Мы отошли от бани и сели на скамейку под рябиной с нежными розово-жёлтыми листочками и тяжёлыми налившимися гроздьями.
– Короче. Все эти пароли и позывные для чего были? – с менторской ноткой спросил я и кивнул, в знак весомости своих слов.
– Так чтоб, если кто объявится от Бешеного… от Сергей Михалыча, то есть…
– Ну, вот я и объявился, а чё ты тогда кипишуешь?
– Так тридцать лет прошло с тех пор, а ты вон, пацан совсем. Как бы он тебе сказал?
– Я тебе сейчас все ваши дела с Сергей Михалычем по секундам распишу. Как ты ему помог Кокса взять, как втёрся к Мише Фармазону и чуть не погорел, и пришлось ему мозги вышибать, как Ахмата вели, да не взяли. Или могу сказать, как Бешеный пальчики твои из дела убрал, и ты из обвиняемого стал свидетелем. А знаешь, почему? Потому что он свет в тебе видел. Видел, что человеком можешь стать. Знал, что ты детдомовский, что некому за тебя слово замолвить…
– Хорош уже, – оборвал меня Кукуша, и тыльной стороной ладони вытер повлажневшие глаза. – Чё душу-то рвёшь? Если б не завалили его тогда Ширяевские… Как ты-то узнал, вообще? Тебя ещё и в помине не было тогда.
Я говорил правду. Хотел вырвать пацанёнка этого из трясины воровской, выдернуть из колеи. Помочь. Он тогда тощий был, как цыплёнок ощипанный. И голову набок держал. Он мне помог хорошо, и я решил ему тоже помочь.

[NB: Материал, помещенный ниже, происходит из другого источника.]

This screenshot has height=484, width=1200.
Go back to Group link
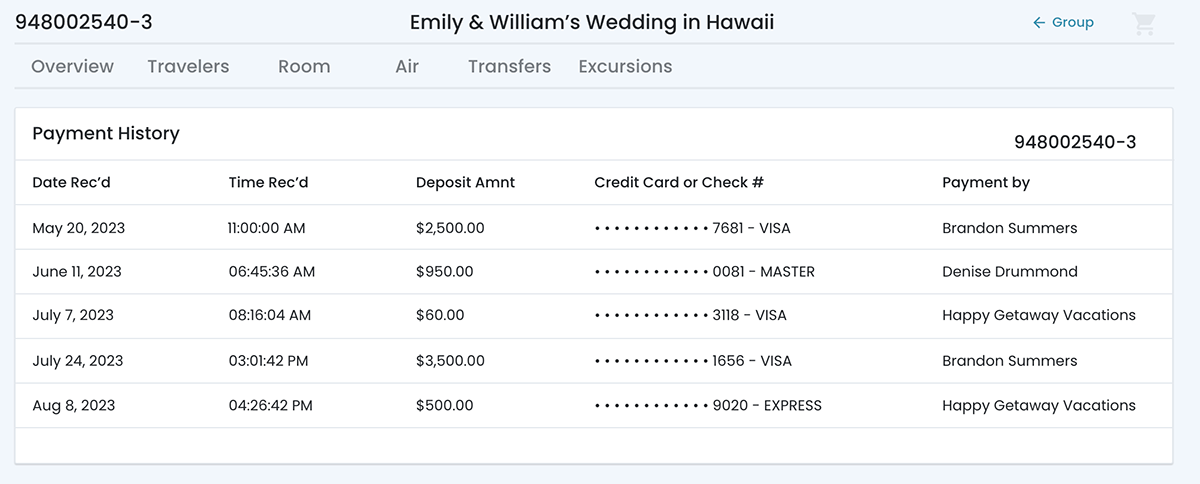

Он в те времена с кировскими тёрся, а батя у него авторитетным вором считался. Правда, всю жизнь по зонам мотался, а случайный отпрыск его в детдоме лямку тянул.
– Живой он, – сказал я. – Не умер Бешеный.
– Чё ты гонишь?! – вскочил со скамейки Кукуша. – Я ж на похоронах был!
– Вместо него Панаса закопали. Помнишь, его найти не могли?
Кукуша выпучил глаза и рот открыл.
– А дядьку вывезли тогда. Он в Польше долго торчал. Лечился. Пуля всё лицо разворотила. Потом в Аргентину перебрался.
– А чего весточку не подал?! – с обидой воскликнул Кукуша, снова усаживаясь на скамейку.
– Не мог. И нельзя было. Его же свои менты грохнули. Да только не добили. Добрые люди помогли, вывезли без сознания, едва живого. А эти упыри до сих пор его ищут, порвать хотят. Поэтому никому ни слова, ясно?
– Если б я только знал, – всхлипнул Кукуша. – Он мне за отца был, понимаешь? Дядька твой. Я таких людей…
Он отвернулся.
– Ладно, Кукуша. Вижу, жизнь твоя не сказкой была. Но и он там не в райском саду нежился. Короче, он спрашивает, может ли всё ещё на тебя рассчитывать?
Толстяк молча кивнул, и в глазах его отразилась решимость.
– Дядька не сомневался, – кивнул я и хлопнул его по плечу.
– А чё он, хочет?
– Как и все мы. Справедливости.
– Порвать их?
– Порвать. Чтобы я порвал. Поможешь?
– Помогу, – без раздумий ответил он. – Только я не при делах сейчас. Снова в бане стою, как и тогда. Вот так жизнь и проскочила. Вкруговую…
– Прикинь, Бешеный вообще не сомневался, что я тебя здесь найду. А жизнь… жизнь пока не проскочила. Ты вон бык молодой ещё. Дети-то есть?
– Какие дети? Зачем? Чтоб, как сам по приютам? Один я.
– Ну, значит невесту тебе подыщем, – подмигнул я.
– А ты похож на него, – хмыкнул он. – Не рожей, а повадками. В натуре, похож. Будто он сам в тебя вселился. Как тебя?